--- START DATA FOR THIS TASK ---

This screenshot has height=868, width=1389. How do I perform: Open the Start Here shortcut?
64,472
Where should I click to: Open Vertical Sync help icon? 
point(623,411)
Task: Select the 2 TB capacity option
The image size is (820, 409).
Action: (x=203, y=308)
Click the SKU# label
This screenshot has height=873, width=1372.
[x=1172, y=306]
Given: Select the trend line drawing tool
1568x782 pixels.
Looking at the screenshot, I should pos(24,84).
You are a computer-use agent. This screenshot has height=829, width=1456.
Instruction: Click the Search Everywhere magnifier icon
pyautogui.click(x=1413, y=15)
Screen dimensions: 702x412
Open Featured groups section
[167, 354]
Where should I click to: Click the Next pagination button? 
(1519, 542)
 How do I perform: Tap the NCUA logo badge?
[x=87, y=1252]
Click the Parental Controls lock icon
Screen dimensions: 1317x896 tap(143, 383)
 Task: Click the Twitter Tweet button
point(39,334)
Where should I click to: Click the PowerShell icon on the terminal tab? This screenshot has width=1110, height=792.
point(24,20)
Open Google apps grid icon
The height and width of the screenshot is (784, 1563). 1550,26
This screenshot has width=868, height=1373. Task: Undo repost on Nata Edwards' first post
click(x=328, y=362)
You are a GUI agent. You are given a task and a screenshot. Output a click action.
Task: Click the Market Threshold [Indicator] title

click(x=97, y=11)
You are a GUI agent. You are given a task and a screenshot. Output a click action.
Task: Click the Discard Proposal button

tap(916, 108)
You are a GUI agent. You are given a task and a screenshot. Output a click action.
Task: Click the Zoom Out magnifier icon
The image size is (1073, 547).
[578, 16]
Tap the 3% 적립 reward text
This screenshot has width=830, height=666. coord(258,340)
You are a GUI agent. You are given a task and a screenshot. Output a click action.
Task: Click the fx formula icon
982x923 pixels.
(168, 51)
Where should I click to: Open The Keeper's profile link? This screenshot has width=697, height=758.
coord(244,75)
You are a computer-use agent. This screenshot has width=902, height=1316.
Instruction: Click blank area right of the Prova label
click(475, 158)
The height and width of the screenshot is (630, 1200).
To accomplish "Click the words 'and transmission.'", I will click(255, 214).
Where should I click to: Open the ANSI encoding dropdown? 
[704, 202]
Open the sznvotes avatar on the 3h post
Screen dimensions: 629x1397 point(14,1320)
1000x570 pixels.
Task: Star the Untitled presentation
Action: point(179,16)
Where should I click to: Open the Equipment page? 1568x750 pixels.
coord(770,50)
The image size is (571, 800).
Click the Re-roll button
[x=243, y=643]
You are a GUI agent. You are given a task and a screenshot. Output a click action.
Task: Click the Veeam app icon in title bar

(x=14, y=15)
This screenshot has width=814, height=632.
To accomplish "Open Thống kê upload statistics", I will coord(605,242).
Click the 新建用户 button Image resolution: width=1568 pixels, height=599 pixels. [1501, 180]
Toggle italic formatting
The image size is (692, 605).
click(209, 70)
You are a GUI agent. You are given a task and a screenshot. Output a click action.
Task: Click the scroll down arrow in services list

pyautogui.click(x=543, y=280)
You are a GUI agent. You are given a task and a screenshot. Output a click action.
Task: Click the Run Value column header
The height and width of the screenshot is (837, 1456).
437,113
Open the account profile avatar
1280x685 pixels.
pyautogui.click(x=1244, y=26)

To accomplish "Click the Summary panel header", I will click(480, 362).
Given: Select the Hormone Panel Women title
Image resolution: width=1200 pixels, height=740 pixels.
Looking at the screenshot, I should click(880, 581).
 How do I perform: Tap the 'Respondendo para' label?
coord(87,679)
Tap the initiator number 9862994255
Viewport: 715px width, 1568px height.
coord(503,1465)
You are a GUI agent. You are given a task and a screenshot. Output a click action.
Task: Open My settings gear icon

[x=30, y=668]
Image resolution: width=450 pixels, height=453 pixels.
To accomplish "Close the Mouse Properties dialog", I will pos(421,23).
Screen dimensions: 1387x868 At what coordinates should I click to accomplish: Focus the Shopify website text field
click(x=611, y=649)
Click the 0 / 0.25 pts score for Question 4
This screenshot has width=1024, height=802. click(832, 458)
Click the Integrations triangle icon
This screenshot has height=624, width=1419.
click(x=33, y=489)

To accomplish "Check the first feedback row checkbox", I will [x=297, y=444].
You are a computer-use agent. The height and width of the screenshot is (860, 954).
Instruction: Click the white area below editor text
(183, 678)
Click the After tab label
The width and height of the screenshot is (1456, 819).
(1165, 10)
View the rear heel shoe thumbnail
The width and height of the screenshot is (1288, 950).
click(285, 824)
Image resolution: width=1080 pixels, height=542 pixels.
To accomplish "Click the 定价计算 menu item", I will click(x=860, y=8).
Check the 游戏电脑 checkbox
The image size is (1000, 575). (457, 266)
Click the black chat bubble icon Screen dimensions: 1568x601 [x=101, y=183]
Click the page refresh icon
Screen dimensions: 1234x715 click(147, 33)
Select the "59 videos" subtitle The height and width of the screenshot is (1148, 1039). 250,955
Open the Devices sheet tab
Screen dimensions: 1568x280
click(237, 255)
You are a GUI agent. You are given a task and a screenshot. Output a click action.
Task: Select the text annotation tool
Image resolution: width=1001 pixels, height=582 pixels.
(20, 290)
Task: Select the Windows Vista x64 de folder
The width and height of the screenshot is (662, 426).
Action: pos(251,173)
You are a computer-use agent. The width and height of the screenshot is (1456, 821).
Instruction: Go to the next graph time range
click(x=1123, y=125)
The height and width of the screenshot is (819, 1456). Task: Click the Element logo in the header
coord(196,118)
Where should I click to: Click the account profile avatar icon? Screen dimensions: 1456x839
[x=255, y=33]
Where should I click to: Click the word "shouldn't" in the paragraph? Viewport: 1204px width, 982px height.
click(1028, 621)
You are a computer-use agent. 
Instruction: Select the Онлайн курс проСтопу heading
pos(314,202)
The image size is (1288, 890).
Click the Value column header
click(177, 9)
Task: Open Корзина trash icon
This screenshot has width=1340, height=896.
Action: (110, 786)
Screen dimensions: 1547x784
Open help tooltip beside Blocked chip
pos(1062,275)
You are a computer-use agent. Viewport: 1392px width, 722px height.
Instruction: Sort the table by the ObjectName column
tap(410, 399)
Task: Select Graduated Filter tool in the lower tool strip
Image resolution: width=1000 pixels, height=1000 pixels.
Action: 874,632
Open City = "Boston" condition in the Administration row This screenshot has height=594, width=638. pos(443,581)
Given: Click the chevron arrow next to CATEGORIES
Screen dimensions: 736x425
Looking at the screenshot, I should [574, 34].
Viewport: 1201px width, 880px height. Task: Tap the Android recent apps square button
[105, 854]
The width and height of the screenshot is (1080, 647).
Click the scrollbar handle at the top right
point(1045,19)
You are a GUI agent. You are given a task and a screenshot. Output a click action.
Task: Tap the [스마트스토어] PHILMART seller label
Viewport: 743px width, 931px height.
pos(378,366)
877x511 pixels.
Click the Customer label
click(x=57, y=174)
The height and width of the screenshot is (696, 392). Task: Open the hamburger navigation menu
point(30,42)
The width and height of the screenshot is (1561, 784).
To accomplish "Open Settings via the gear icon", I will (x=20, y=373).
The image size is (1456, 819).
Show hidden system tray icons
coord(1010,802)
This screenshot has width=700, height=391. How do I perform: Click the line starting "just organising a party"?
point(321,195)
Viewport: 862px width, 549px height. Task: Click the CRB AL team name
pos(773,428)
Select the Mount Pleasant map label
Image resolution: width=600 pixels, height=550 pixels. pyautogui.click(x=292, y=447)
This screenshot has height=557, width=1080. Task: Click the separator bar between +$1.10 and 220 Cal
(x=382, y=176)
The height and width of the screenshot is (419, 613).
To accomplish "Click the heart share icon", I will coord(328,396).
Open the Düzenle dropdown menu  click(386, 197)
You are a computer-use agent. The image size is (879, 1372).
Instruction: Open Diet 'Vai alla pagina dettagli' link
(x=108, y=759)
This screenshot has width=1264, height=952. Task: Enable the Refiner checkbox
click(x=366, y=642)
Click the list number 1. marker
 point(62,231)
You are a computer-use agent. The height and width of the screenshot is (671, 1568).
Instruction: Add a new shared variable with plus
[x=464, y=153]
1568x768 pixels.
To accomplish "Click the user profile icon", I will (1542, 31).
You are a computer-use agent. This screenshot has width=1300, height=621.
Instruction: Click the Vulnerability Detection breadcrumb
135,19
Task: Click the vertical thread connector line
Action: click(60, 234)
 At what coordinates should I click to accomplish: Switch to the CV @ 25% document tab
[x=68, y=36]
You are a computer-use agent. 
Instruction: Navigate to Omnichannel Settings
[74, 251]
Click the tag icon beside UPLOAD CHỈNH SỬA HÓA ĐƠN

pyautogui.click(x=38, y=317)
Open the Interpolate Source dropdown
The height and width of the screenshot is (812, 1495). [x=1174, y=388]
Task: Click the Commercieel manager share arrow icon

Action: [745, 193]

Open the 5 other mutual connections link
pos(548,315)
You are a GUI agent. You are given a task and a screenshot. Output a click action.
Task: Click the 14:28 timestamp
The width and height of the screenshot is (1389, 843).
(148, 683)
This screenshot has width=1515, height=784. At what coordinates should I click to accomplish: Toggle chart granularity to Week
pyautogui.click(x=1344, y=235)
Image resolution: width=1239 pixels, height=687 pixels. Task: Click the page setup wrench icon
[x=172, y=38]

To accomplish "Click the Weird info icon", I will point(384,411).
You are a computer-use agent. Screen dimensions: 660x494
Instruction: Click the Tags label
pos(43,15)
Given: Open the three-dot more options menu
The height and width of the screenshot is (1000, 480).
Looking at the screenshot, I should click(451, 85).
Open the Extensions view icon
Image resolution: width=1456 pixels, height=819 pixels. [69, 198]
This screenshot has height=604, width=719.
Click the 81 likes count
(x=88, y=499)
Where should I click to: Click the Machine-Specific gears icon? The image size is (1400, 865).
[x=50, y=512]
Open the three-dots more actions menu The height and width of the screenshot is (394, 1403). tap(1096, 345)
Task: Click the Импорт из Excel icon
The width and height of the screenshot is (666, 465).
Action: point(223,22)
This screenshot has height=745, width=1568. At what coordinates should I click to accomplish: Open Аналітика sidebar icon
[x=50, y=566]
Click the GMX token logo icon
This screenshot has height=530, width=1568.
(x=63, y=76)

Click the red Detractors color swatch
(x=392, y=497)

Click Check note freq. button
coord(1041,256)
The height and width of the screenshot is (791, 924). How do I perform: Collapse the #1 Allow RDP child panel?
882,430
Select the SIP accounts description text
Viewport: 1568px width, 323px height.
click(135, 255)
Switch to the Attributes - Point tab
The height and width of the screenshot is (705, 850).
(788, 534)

--- END DATA FOR THIS TASK ---

Put the data from its first line through the line containing "point(39,334)" into a JSON list of strings, one string per line and blank lines left out.

**ANSWER IN FULL:**
[
  "This screenshot has height=868, width=1389. How do I perform: Open the Start Here shortcut?",
  "64,472",
  "Where should I click to: Open Vertical Sync help icon? ",
  "point(623,411)",
  "Task: Select the 2 TB capacity option",
  "The image size is (820, 409).",
  "Action: (x=203, y=308)",
  "Click the SKU# label",
  "This screenshot has height=873, width=1372.",
  "[x=1172, y=306]",
  "Given: Select the trend line drawing tool",
  "1568x782 pixels.",
  "Looking at the screenshot, I should pos(24,84).",
  "You are a computer-use agent. This screenshot has height=829, width=1456.",
  "Instruction: Click the Search Everywhere magnifier icon",
  "pyautogui.click(x=1413, y=15)",
  "Screen dimensions: 702x412",
  "Open Featured groups section",
  "[167, 354]",
  "Where should I click to: Click the Next pagination button? ",
  "(1519, 542)",
  " How do I perform: Tap the NCUA logo badge?",
  "[x=87, y=1252]",
  "Click the Parental Controls lock icon",
  "Screen dimensions: 1317x896 tap(143, 383)",
  " Task: Click the Twitter Tweet button",
  "point(39,334)"
]